Despite this on her recent record, Holmes-Ross says she’s running on a platform of accountability for politicians.
“Our politicians should be role models for society, however recently reported behaviour of both state and federal politicians has shown that antisocial and dishonest behaviour is both rampant and accepted in our parliaments.
I … will advocate for the highest standards of personal behaviour and a safe, fair and equitable workplace for all.”
Also, in 2019 the newly appointed Mayor advocated for a single rate rise of 4.5 per cent, more than 3.4 times higher than the rate of inflation. The mayor said she would use the money to fight climate change… with drinking fountains.
“That would contribute to addressing the impact of climate change through increased tree planting, flood proofing and providing drinking fountains, as well as improving safety through a number of local traffic improvements”.
On an absolute roll in her first few months, Mayor Holmes-Ross and her council then moved to cancel the city’s annual Christmas carols event.
Without any consultation from the community the decision was made in July citing the event was “too religious”. It was met with fierce opposition from some councillors and current Member for Waite, Sam Duluk. According to Nine News;
“Council has really lost the plot, political correctness, they want to destroy culture,” Mr Duluk said. “Let people sing carols, let people come together and Mitcham Council stop being the Grinch that's stealing Christmas.”
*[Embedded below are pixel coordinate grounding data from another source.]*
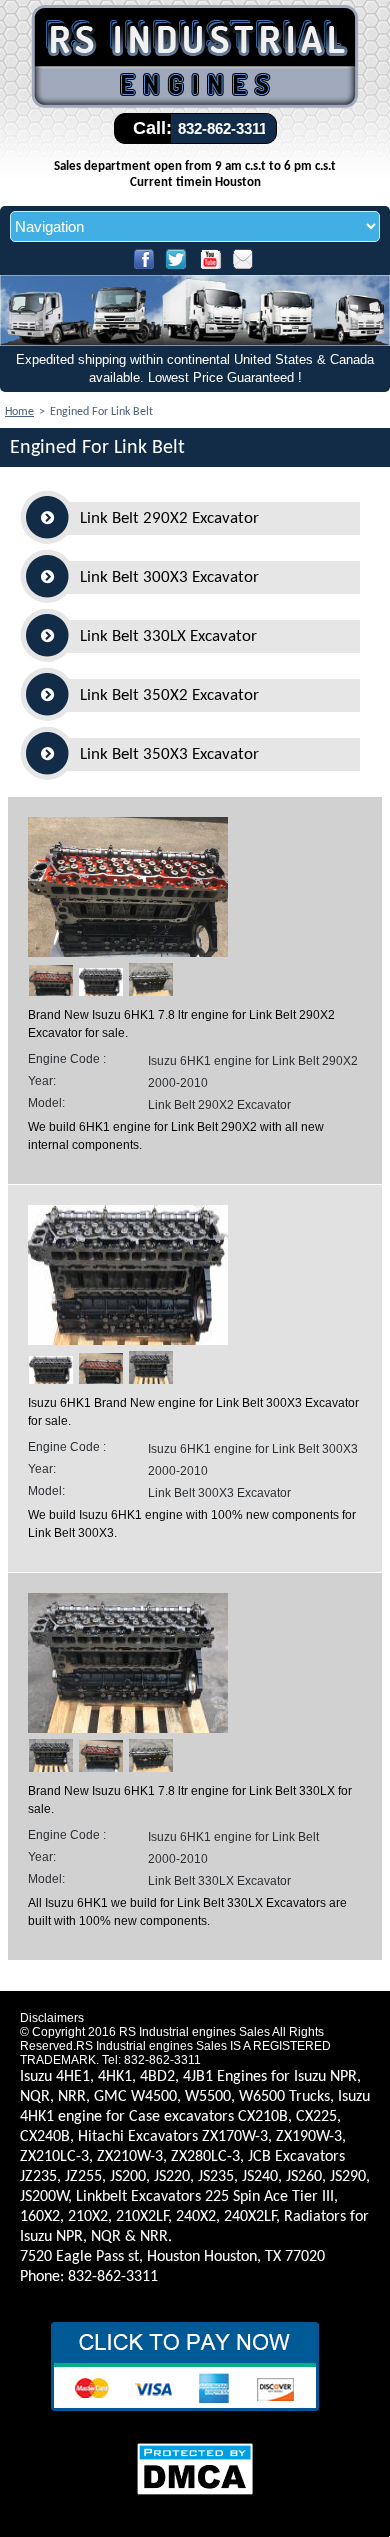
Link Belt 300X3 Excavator (169, 577)
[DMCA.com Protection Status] (195, 2493)
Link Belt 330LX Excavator (168, 636)
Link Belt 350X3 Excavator (169, 754)
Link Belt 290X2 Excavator (169, 518)
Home (19, 412)
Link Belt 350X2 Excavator (169, 695)
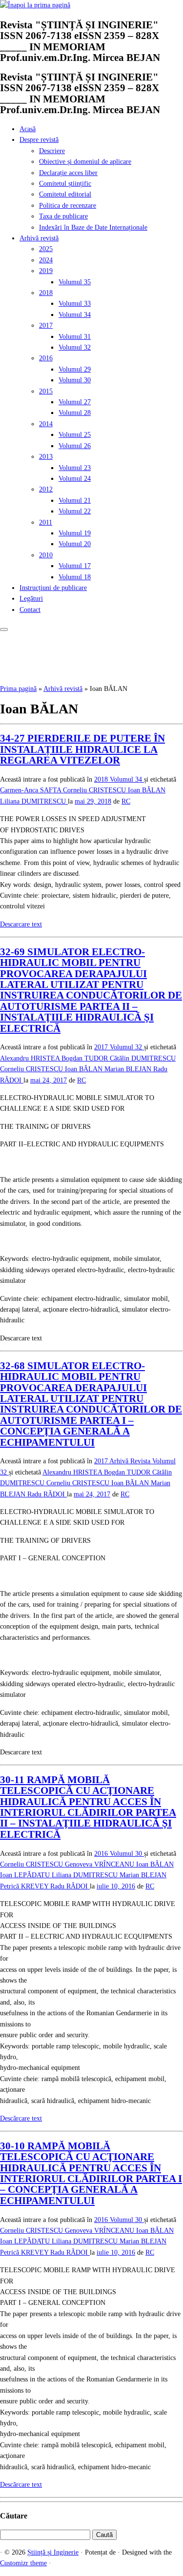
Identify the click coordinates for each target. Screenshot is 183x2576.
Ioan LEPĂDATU (26, 1875)
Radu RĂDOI (47, 1494)
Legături (31, 598)
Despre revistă (39, 139)
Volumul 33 (75, 303)
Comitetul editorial (65, 194)
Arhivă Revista (130, 1461)
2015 (46, 391)
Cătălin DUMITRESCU (143, 1058)
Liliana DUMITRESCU (34, 801)
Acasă (28, 129)
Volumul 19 (75, 533)
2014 (46, 424)
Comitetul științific (65, 183)
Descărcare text (21, 2118)
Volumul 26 (75, 446)
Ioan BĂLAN (146, 790)
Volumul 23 (75, 468)
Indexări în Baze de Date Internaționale (93, 227)
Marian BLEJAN (128, 1069)
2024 (46, 260)
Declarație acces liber (68, 173)
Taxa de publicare (63, 216)
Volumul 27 (75, 402)
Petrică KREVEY (25, 1886)
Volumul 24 (75, 478)
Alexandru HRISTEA (30, 1058)
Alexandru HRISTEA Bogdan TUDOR (97, 1472)
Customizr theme (23, 2563)
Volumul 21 (75, 500)
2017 (46, 325)
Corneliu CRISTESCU (95, 790)
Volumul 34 (75, 314)
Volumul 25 (75, 434)
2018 (46, 292)
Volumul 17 (75, 566)
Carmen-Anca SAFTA (31, 790)
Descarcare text (21, 924)
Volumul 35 (75, 282)
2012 (46, 489)
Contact (30, 609)
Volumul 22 (75, 511)
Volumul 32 (75, 347)
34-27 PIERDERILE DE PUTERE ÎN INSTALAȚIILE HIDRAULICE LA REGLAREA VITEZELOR (82, 749)
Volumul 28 (75, 412)
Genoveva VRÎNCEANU (100, 1864)
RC (126, 801)
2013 (46, 456)
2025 (46, 249)
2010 (46, 555)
But taking a swipe at Christmas wasn’t enough for the Mayor, who in 2021 pushed her council to change the date of Australia Day, with Mitcham Council becoming the first Australian council to officially oppose the date of Australia Day.
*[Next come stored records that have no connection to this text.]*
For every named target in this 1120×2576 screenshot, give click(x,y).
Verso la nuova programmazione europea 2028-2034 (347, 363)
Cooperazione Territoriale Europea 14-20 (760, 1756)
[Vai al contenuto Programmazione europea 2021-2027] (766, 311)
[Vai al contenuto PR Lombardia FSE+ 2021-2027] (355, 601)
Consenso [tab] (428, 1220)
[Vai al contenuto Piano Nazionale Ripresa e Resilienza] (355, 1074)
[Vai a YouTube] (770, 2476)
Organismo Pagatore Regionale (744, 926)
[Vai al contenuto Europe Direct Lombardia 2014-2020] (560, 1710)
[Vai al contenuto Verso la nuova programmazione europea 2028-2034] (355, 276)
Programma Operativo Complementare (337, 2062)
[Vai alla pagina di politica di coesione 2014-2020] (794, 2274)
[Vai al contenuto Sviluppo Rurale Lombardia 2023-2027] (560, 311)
An Adelaide council has decided that Australia Day should not be held on January 26 and will lobby politicians for the date of the national celebration to be changed.
The council has voted to “advocate for a change of the date to recognise and celebrate Australia as a nation” after a push from Dr Holmes-Ross to back the “change the date” movement.
However, in an attempt to pull off a win-win and appease both sides of the debate, the mayor said council will still hold events and celebrate on the day.
But, despite Mitcham Council’s new policy, Mayor Heather Holmes-Ross says the council will continue to hold events on that date because “we’re not happy with it, but we still wish to celebrate Australia as a nation”.
Dr Holmes-Ross said she felt “comfortable with the council holding events on Australia Day, but I don’t feel comfortable with the date of Australia Day”.
She said she believed most people felt Australia Day was “marred by its historical context”.
Holmes-Ross justified the move by saying it was absolutely the council’s responsibility to advocate for the date to be changed because “we are the closest level of government to the people, so if there are thoughts within the community … it’s our job to pass them on to different levels of government”.
Despite her claim that “she believed most people” felt that way and that there are “thoughts within the community”, the move faced criticism from other members of council who said it was a “feel good” proposal that lacked substance and was pushed through “without even consulting the community”.
South Australians will go to the polls on Saturday March 19, 2022.